7. Entnahme und Aufbewahrung des so gewonnenen Knochenzylinders.

8. Eine Zentrierbohrhülse wird in die zweite Kernbohrung eingebracht, so dass die schräge Ebene der gezielten Knochenschwächung und die Neigung derselben in Bezug zur Längsachse der Tibia - vorzugsweise unter Bildwandlerkontrolle - festgelegt werden kann.

9. Inzision im Bereich der postero-medialen Schienbeinrundung.

10. Abscheiben des Periostes auf kurzer Strecke .

11. Führen der Schneidwerkzeuge entsprechend den angelegten Kernbohrungen.

12. Kreieren einer Knochenöffnung oder eines inkompletten Knochenspaltes im Bereich der durch die Knochenschwächungen vorgegebenen Ebenen.
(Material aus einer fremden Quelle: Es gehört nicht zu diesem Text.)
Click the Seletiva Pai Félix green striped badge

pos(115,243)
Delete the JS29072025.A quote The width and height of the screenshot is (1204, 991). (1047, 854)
13. Kontrolle der mechanischen Beinachse, definiert als Verbindungslinie zwischen Hüftkopfzentrum und oberer Sprunggelenksmitte, derart dass der das Kniegelenk überkreuzende Kraftvektor vom beschädigten Kniegelenkskompartiment in das nicht oder weniger beschädigte Kniegelenkskompartiment durch progredientes Aufspreizen der Knochenteile verschoben wird.

14. Nach erfolgter Verifikation des Verlaufs der neuen mechanischen Beinachse Fixation der Relativposition der aufgespreizten Knochenteile gegeneinander bis zur sicheren knöchernen Konsolidierung mittels der erfindungsgemässen Knochenfixationsvorrichtung.

Bezüglich der Verfahrensschritte 2 und 8 erfolgen diese vorzugsweise unter Kontrolle der Lage und Orientierung der ersten Kernbohrung mittels Bildwandler-Fluoronavigation, landmarkenspezifischen, computerassistierten Technologien.

Weitere Varianten der Knochenschwächung bestehen in einer Z-förmigen Knochenschwächung für eine rechtsseitige Tibia und in einer umgekehrten Z-förmigen Knochenschwächung für eine linksseitige Tibia.